For people in Kwangju who have fought for 16 years to tell their version of the massacre and to see those responsible be punished, this is a moment to remember. The massacre was a pivotal event in modern Korean history, nurturing radicalism and anti-Americanism among a generation of youth.
An opinion poll at Seoul National University once asked students to name the greatest tragedy in Korean history since 1945. The professor who planned the poll assumed that the students would answer the Korean War, but they overwhelmingly cited the Kwangju massacre.
At Mangwol Dong Cemetery, where many of the victims are buried, visitors come from all over the country to pay tribute to those whose lives helped bring about greater democracy in this country.
“My heart has been grieving so much and so long for these people,” said Cho Han Young, a 40-year-old pastor who drove more than six hours to visit the grave of a childhood friend here on a hot summer day. “I regret I was not there with them.

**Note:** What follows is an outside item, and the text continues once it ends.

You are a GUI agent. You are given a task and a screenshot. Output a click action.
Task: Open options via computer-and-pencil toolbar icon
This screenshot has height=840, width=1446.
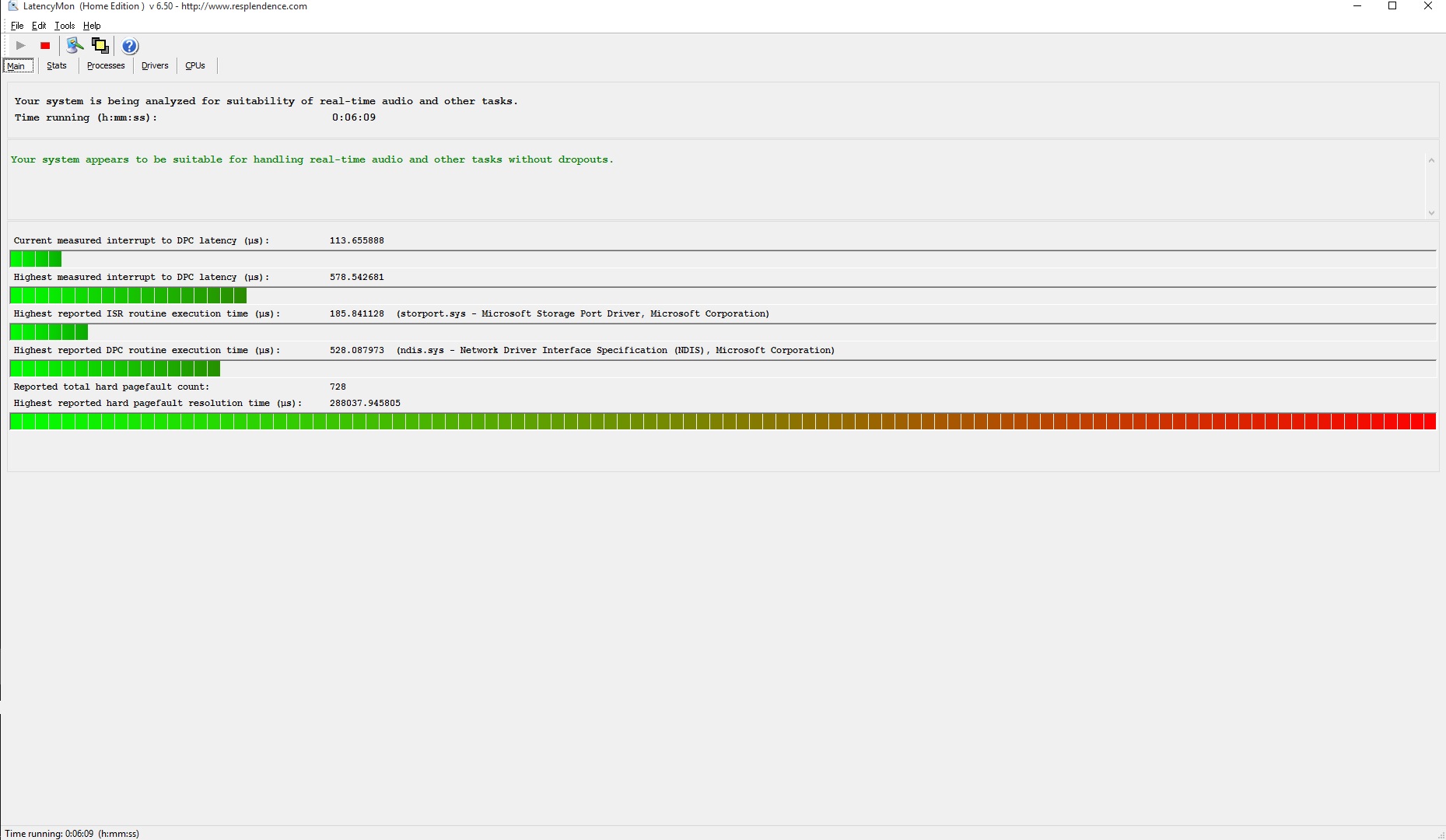pos(75,46)
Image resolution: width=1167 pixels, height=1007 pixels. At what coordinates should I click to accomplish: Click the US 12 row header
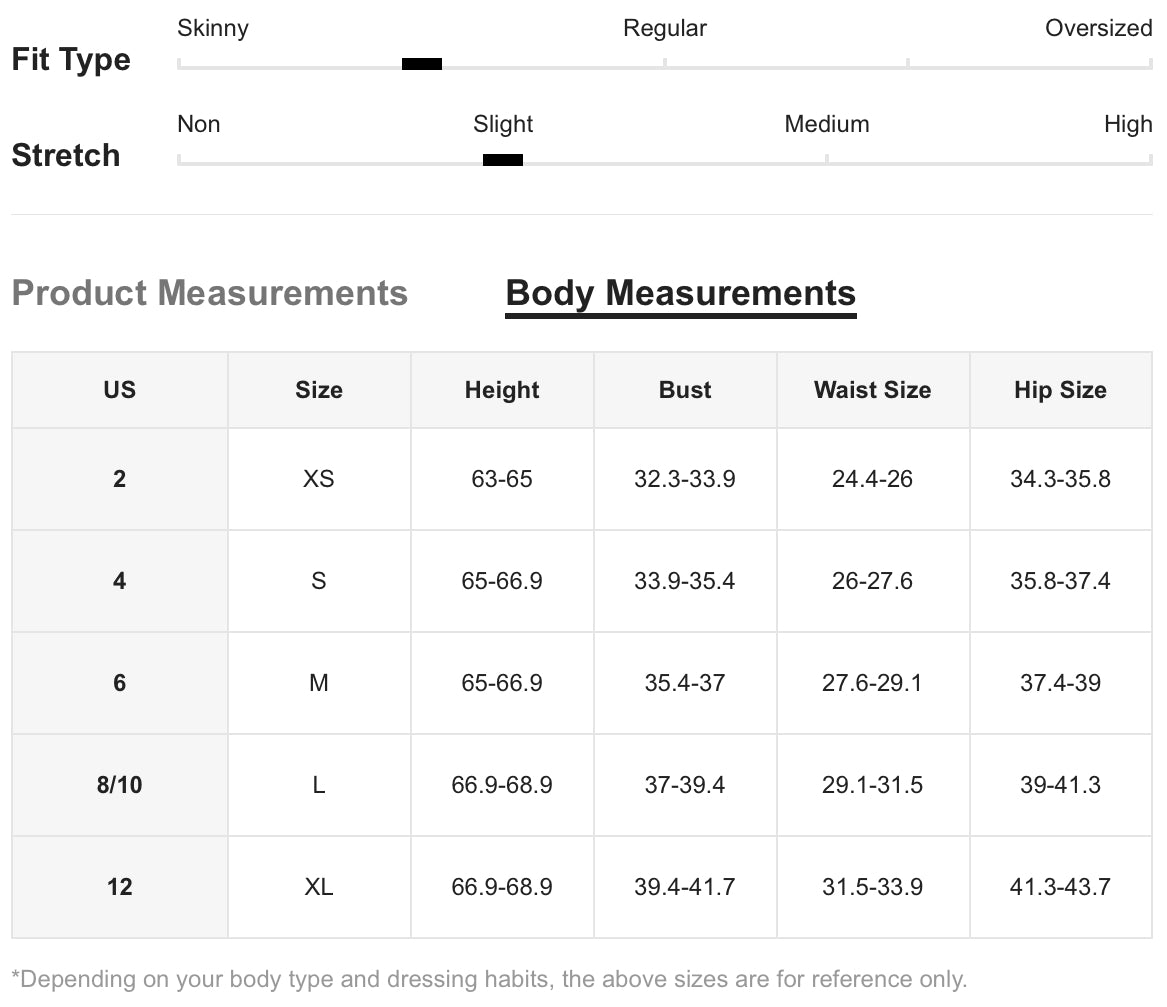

I feel guilty for being alive now.”
They also come to gain a greater understanding of the event that has been at the center of South Korean politics for the last 16 years. For years after the massacre, those who ordered it served in the top leadership, like Mr. Chun and his aides, while those who had protested for democracy were denounced as Communists or rioters.
Park Soon Lae, 63, a mother whose son was killed by paratroopers as he rode in a minivan with his fellow students, helped start one of the first organizations to fight the Government on behalf of bereaved parents. But for years, every time Mr. Chun paid a visit to this city, more than a dozen police officers would be stationed outside her house to prevent her from staging protests.
“I clapped when I heard it,” Miss Park said of Mr. Chun’s sentence. “I said: This is one day I feel I am really alive.”
But like other people here, Miss Park says that the punishment does not ease the pain and that talk of a pardon is disconcerting.
“I expect the sentence to be implemented,” she said, as she pulled some weeds from around her son’s flowered grave. “If not, I will fight to the end, until all my strength expires.”
In the spring of 1980, protesters in Kwangju broke into armories and stole weapons, which briefly allowed them to gain control of the city. After 10 days of protests, the army invaded with tanks and machine guns.
The Government says that the death toll was 193, but it eventually agreed to compensate the family members of 288 victims of the massacre. Beyond that figure, 23 soldiers were also killed, most apparently by other troops, although some were killed by protesters.
Many relatives have dedicated their lives to fighting for their sons and brothers, daughters and sisters who died in the Kwangju massacre. Hong Soon Baek, a 37-year-old businessman, for instance, gave up his business after a car accident nearly killed him. During his recovery, he had a change in outlook and left his business to become the custodian of the Mangwol Cemetery where his brother, who was killed in the massacre, is buried.
A broader legacy of the Kwangju massacre has been an even more ferocious regionalism in South Korea, and it is still unclear if the conviction of Mr. Chun will ease that. The province that includes Kwangju is economically backward and its people and those from the rest of the country rarely have nice things to say about each other.
So while there is some relief and healing as a result of the sentencing of Mr. Chun, there is also deep skepticism about whether a rapprochment with the rest of the country is really at hand.
“The people of Kwangju have to make more effort to breed more politicians,” said Y. H. Chung, 22, a kindergarten teacher who dislikes all the demonstrating around her. “When we have a President from our region, then we will benefit economically.”